• **ТЕКСТ ДЛЯ ЧТЕНИЯ**:
__________
С 29/XII по 10/I.60 г. Саша ездил в Кострому на розыгрыш первенства РСФСР среди юношей по хоккею с шайбой. Играли с командами Костромы, Петрозаводска, Архангельска. Юношеская команда Воркуты (от Коми АССР) заняла 31-е место.
Я насилу дождалась его приезда.
Пока всё, будь здоров.
P. S. Напиши, пожалуйста, что ещё написал или пишешь? В Воркуте я приобрела твой роман, а в журнале “Знамя” № 12 за 1959 год читала отзыв Эльяшевича».
Нина стояла на своём, не желая понять Абрамова. Он же настойчиво, не прекращая, в каждом письме просил встречи с Сашей. И при всём этом – в письмах Нины никакой надежды на изменение ситуации.
И тогда зачем в каждом письме рассказы о жизни Саши? Как, например, в этом:
«Здравствуй, Фёдор!
__________
• **ЗАПИСИ**:
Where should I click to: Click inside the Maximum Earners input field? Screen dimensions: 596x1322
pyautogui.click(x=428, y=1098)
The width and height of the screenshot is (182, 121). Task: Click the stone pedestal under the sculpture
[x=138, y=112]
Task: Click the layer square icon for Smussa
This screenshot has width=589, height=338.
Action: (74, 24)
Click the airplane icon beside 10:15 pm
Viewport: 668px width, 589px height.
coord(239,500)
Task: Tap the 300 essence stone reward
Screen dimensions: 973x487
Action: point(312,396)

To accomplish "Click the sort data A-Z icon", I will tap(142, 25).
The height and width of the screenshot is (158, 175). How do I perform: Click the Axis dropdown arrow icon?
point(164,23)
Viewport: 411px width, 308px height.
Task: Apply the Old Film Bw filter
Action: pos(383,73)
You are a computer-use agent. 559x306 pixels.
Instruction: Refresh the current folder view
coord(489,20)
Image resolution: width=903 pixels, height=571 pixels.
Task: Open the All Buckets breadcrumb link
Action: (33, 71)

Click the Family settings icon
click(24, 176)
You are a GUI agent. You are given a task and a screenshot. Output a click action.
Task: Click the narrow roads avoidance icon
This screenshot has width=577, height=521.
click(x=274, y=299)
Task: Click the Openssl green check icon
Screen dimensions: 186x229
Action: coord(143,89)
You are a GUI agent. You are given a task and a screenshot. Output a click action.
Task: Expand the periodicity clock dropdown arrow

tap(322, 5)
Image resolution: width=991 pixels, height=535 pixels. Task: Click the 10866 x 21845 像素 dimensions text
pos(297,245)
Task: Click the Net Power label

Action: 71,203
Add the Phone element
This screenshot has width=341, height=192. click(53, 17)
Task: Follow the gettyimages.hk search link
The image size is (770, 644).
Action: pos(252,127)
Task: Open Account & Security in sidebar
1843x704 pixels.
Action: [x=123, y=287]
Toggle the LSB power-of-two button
__________
• **УКАЗАНИЯ К ЗАДАНИЯМ**:
1/ Продублируйте фрагмент текста для чтения, начиная со слов «С 29/XII по» и продолжая до слов «на изменение ситуации.».
2/ Какое место, согласно тексту для чтения, заняла юношеская команда Воркуты на первенстве РСФСР по хоккею с шайбой?

• **ОТВЕТЫ НА ЗАДАНИЯ**:
1/
С 29/XII по 10/I.60 г. Саша ездил в Кострому на розыгрыш первенства РСФСР среди юношей по хоккею с шайбой. Играли с командами Костромы, Петрозаводска, Архангельска. Юношеская команда Воркуты (от Коми АССР) заняла 31-е место.
Я насилу дождалась его приезда.
Пока всё, будь здоров.
P. S. Напиши, пожалуйста, что ещё написал или пишешь? В Воркуте я приобрела твой роман, а в журнале “Знамя” № 12 за 1959 год читала отзыв Эльяшевича».
Нина стояла на своём, не желая понять Абрамова. Он же настойчиво, не прекращая, в каждом письме просил встречи с Сашей. И при всём этом – в письмах Нины никакой надежды на изменение ситуации.

2/ 31-е место.